When the octopus The inkwell ran away from the aquarium in the National Oceanarium of New Zealand in April 2016, he had to squeeze through a sewer pipe 15 cm wide. But he nevertheless escaped to the Pacific Ocean! Together with an octopus, he took the hearts of his fans, who glorified the animal, the outwits of the oceanarium, in social networks.
The intellect of octopuses is capable of more than escape from the aquarium. They can open glass decanters and solve other complex mechanical problems. They are playing. Some are capable of mimicry distorting the body. All this suggests that cephalopods – invertebrates, many-legged creatures, including octopuses and cuttlefish – stand out among clan-like relatives.
Cephalopods are unusual not only because they solve riddles. Squids, cuttlefish and octopuses do not follow the usual rules of genetics, a new study says. Their RNA is intensely rewritten, especially the encoding of proteins that are found in animal neurons.
And this is very strange. According to the central dogma of molecular biology, cells transform DNA sequences into RNA, which then create proteins.
In octopuses, transcription of RNA predominates, the type of change in which a single octopus gene can produce many different types of proteins from one DNA.
Changes in RNA have a significant effect on the biology of squid or octopus. Previously, scientists found that octopods living in Antarctica used a change in RNA to keep the nerves excited in cold waters.
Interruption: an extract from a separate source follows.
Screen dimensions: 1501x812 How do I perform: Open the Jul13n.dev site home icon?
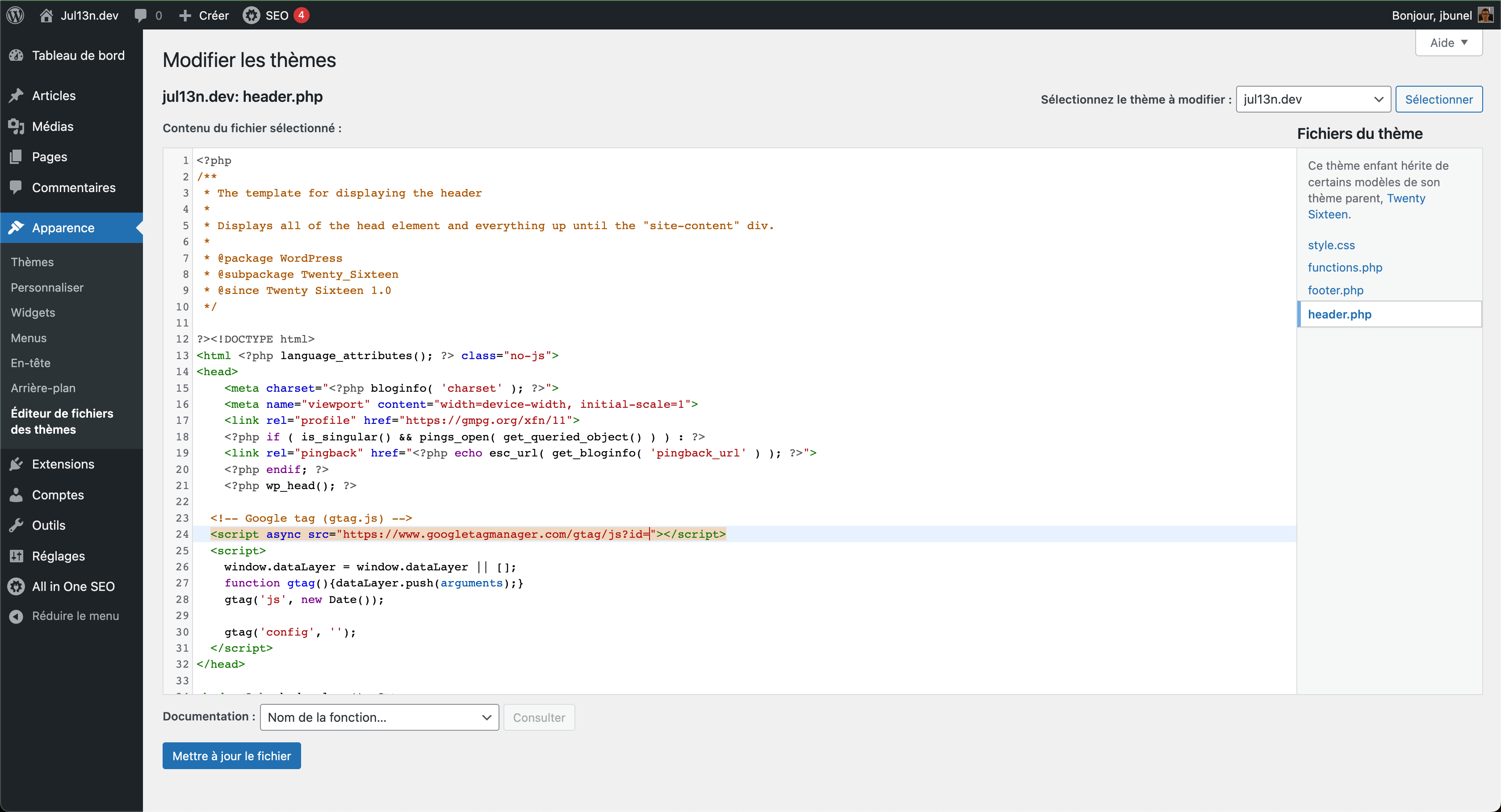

In a new report, scientists measured the rate of transcription of RNA in some species of cephalopods. They found that squid, cuttlefish and octopus – the most intelligent types of headaches – often changed RNA, almost in one of the two rewritten genes. Moreover, the editing of RNA was often aimed at genes related to the functions of the nervous system.
But there is one exception. The type of cephalopods called nautilus did not demonstrate high rates of RNA transcription. But the nautilus do not shine with intelligence. Perhaps the transcription of RNA is associated with the mental abilities of animals?
Large-scale editing of RNA is expensive. If a mutation occurs at a mutable location, the cells can no longer change it. It turns out that squids and octopuses have lower rates of DNA mutation than other organisms. In other words, while other animals adapt and evolve through changes in DNA, cephalopods place RNA transcoding in the first place.